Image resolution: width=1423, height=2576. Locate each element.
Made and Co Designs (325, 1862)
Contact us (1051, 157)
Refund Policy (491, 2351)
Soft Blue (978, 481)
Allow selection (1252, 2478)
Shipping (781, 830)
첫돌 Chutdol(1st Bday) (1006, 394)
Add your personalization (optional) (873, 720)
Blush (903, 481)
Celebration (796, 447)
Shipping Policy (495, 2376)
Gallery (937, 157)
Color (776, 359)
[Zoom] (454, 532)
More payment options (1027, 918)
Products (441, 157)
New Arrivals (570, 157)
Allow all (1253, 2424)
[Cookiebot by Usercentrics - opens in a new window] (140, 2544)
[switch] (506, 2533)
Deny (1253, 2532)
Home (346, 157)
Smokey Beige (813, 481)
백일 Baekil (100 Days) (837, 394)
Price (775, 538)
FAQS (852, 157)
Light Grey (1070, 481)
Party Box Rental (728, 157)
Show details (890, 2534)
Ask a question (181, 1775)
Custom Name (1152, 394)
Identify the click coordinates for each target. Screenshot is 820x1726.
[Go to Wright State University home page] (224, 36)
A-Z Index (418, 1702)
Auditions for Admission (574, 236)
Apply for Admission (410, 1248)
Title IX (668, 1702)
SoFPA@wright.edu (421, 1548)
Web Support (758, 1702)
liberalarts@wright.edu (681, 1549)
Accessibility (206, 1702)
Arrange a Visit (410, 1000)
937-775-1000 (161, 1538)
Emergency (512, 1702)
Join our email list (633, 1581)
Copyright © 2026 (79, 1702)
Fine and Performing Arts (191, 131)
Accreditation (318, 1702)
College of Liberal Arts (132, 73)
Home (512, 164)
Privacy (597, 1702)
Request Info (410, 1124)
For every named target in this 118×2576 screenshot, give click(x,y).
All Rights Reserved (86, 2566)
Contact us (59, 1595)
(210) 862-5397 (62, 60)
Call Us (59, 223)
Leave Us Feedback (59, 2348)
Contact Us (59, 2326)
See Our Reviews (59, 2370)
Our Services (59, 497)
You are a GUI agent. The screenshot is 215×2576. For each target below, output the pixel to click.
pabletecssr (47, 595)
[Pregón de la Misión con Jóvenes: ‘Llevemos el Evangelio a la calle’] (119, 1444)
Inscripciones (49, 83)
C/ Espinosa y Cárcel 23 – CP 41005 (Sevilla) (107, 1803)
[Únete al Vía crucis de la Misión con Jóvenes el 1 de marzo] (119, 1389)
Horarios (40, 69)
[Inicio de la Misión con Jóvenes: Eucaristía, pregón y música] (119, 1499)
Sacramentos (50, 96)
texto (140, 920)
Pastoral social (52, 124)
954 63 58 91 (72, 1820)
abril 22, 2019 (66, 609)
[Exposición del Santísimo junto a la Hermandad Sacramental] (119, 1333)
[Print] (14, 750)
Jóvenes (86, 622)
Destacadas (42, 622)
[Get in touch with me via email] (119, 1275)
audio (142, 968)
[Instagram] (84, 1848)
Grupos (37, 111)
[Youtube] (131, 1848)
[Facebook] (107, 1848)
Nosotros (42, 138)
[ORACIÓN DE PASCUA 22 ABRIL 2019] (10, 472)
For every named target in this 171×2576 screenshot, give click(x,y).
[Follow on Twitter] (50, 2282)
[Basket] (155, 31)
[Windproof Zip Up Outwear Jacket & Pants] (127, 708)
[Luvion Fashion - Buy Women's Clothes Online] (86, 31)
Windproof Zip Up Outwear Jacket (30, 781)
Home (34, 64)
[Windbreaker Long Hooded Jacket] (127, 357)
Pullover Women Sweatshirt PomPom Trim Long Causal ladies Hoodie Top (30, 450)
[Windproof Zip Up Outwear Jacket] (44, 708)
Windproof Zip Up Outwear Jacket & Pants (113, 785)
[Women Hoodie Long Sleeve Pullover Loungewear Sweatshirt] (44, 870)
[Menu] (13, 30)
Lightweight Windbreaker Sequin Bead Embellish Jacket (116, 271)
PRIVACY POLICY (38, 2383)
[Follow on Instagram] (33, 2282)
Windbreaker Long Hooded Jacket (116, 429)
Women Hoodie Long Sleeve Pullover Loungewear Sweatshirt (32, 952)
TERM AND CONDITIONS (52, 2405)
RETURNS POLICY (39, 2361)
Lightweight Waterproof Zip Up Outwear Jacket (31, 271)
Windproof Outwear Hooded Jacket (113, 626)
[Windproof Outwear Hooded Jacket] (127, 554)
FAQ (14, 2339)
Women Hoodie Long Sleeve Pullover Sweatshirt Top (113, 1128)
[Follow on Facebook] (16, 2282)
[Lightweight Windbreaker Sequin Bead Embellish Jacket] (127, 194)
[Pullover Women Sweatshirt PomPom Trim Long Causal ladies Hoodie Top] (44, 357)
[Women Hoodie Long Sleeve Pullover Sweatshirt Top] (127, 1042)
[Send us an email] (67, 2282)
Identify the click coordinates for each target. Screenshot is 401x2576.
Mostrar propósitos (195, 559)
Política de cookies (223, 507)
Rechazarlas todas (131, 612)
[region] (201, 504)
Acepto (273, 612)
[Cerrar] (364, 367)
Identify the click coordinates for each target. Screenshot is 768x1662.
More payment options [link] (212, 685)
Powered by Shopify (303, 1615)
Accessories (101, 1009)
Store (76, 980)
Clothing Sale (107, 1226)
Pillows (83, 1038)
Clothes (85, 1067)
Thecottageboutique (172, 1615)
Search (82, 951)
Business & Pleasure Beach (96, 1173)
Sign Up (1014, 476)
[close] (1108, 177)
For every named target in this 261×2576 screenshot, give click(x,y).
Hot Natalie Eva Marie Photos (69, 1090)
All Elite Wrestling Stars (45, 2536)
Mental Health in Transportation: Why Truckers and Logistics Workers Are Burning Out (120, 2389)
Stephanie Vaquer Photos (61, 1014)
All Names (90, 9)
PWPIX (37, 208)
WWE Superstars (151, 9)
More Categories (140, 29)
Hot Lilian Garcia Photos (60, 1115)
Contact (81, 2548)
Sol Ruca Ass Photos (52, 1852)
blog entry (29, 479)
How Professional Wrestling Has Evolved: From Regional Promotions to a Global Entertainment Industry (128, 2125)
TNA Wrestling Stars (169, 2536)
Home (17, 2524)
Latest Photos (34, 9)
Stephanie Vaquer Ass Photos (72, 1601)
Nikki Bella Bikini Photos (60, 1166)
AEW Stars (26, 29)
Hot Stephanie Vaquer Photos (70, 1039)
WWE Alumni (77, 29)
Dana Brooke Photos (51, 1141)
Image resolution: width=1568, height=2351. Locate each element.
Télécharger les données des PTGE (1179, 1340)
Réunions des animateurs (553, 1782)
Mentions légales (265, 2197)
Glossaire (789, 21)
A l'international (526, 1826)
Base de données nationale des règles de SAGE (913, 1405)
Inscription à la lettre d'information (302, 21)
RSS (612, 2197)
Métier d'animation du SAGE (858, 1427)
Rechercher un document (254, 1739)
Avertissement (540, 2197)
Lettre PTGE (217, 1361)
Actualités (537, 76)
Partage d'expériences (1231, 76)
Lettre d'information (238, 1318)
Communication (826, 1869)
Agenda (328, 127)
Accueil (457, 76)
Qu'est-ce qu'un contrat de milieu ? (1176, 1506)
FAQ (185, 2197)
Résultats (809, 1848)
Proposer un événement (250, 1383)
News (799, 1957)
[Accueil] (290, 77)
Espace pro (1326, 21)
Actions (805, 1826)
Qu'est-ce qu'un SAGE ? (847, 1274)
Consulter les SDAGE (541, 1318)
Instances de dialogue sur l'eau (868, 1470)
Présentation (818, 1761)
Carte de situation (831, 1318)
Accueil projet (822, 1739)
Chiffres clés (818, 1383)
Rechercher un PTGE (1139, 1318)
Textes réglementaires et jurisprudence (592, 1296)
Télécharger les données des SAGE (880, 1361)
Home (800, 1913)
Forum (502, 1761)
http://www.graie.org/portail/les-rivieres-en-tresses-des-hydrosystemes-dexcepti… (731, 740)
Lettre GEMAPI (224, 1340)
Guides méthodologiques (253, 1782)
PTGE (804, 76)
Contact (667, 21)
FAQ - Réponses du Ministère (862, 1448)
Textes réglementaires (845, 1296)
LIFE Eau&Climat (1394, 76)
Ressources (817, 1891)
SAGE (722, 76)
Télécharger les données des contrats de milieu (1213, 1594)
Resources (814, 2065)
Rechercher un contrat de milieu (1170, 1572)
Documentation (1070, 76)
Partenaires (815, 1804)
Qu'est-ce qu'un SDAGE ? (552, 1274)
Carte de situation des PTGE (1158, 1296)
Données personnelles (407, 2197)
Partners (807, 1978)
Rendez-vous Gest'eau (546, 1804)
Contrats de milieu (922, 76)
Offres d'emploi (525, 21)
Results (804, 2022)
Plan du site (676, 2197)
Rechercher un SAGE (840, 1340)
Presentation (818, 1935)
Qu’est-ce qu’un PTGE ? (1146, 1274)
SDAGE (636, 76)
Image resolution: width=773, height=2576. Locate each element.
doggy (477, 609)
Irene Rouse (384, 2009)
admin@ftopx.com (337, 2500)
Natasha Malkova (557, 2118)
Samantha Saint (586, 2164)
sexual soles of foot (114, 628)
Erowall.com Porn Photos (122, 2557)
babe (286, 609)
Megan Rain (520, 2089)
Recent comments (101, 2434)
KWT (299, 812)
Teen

★ ★ ★

### ABOUT THIS TASK
Give again, word for word, every line of the listing above from the one with "[Print] (14, 750)" to the one with "[Basket] (155, 31)", both inclusive, and nothing beyond them.

### TASK ANSWER
[Print] (14, 750)
Jóvenes (86, 622)
Destacadas (42, 622)
[Get in touch with me via email] (119, 1275)
audio (142, 968)
[Instagram] (84, 1848)
Grupos (37, 111)
[Youtube] (131, 1848)
[Facebook] (107, 1848)
Nosotros (42, 138)
[ORACIÓN DE PASCUA 22 ABRIL 2019] (10, 472)
For every named target in this 171×2576 screenshot, give click(x,y).
[Follow on Twitter] (50, 2282)
[Basket] (155, 31)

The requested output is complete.